Un centenar de Hermanos Musulmanes “mártires” de la represión del ejército egipcio esta semana. O dos centenares, que ya llegarán, porque el número crecerá.
Son miembros de una secta islamista cuyo líder, Mohamed Morsi, fue elegido presidente hace trece meses con una ínfima minoría, y destituido por el ejército el pasado 3 de julio.
Cien mil muertos en la guerra civil Siria, y subiendo. Mientras, en Irak se matan chiitas y sunnitas. Irán sigue construyendo instalaciones nucleares cuya destrucción quieren los sunnitas.
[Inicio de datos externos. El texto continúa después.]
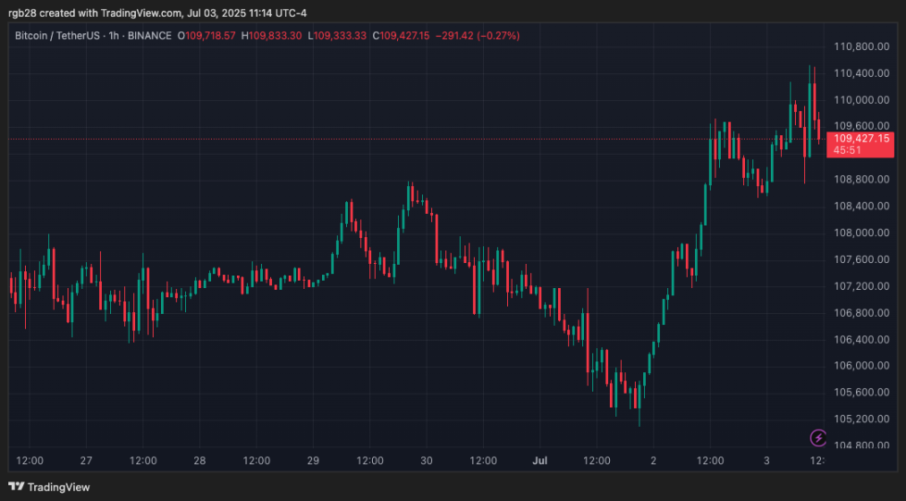Click the 104,800.00 price axis label

(855, 445)
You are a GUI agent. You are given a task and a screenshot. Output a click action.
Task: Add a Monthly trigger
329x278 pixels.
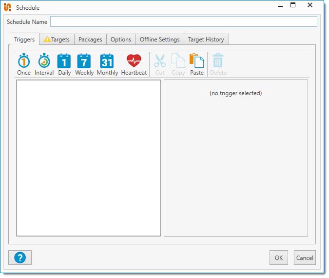(107, 64)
Continúan las luchas entre los palestinos laicistas de Al-Fatah, los islamistas de Hamas y los chiitas nazis de Hezbolá, mientras, sólo de momento, se incuban más confontaciones en Líbano, Libia, Túnez, Argelia y en algunas provincias de los Emiratos.
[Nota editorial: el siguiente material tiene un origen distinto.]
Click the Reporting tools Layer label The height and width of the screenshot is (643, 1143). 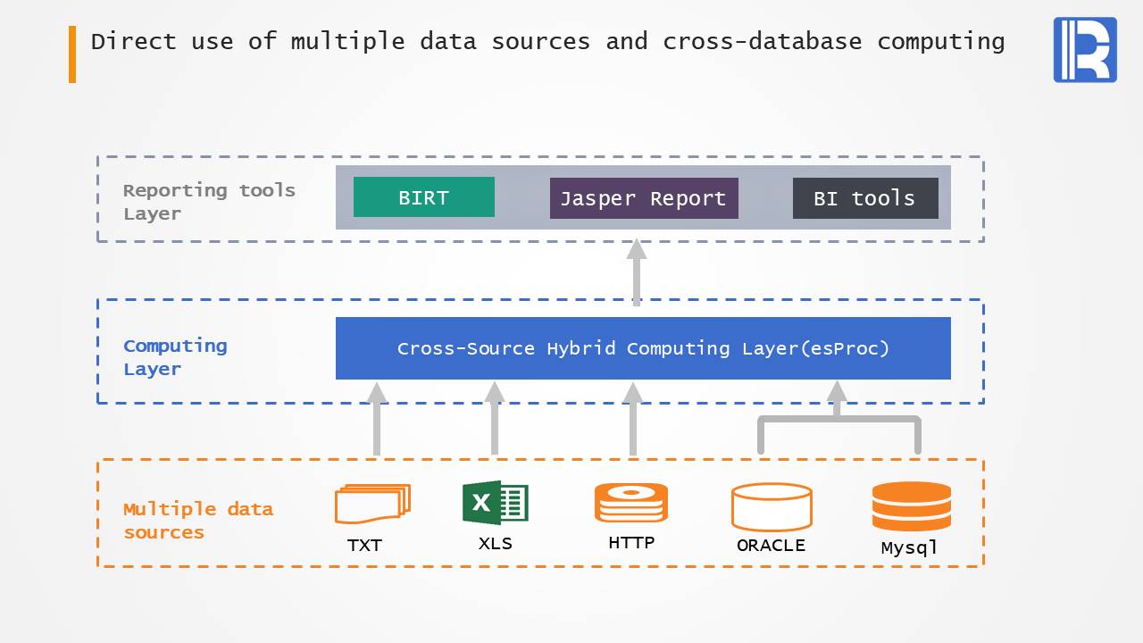click(208, 202)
Arde el mundo árabe en sus habituales guerras de religión, esta vez con leve influencia de ilustrados y laicistas que quieren libertad y apoyan todo combate contra el fanatismo.
Pelean Alá, Mahoma y los Omeyas, en la interpretación sunita, contra el Alá, Mahoma y Hussein, su nieto, en la visión chiita: como en Kerbala, año 680.
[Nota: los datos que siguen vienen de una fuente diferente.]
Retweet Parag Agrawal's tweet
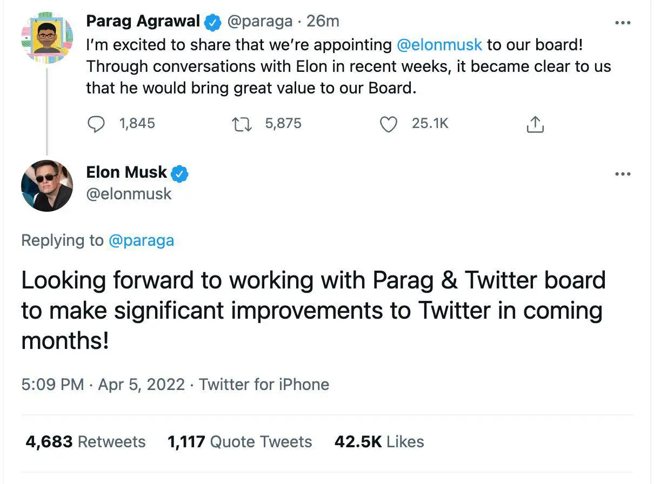 pyautogui.click(x=241, y=124)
Desde el golpe del general Al-Sisi, sunnita menos fanático, los militares repelen las revueltas de los seguidores del expresidente.
Los Hermanos Musulmanes se presentan como mártires. Practican la taqiyya o engaño islamista para convencer al mundo ingenuo de su bondad.
Consiguen así la simpatía, sobre todo, de la izquierda occidental, que recuerda su acceso democrático al poder, pero olvida que Hitler llegó igual.
Olvidan también que esos Hermanos Musulmanes de Morsi empezaban a imponer la sharia como única ley y que apoyaban discretamente a Al-Qaeda porque tiene igual objetivo.
Sus portavoces valoran públicamente a la mujer como a camellos y mulos, exigen la lapidación de adúlteras, el degüello de los apóstatas y la ejecución de homosexuales.
El que ahora mueran luchando contra unos golpistas no los hace buenos. Son mártires porque no les dejaron llegar a verdugos.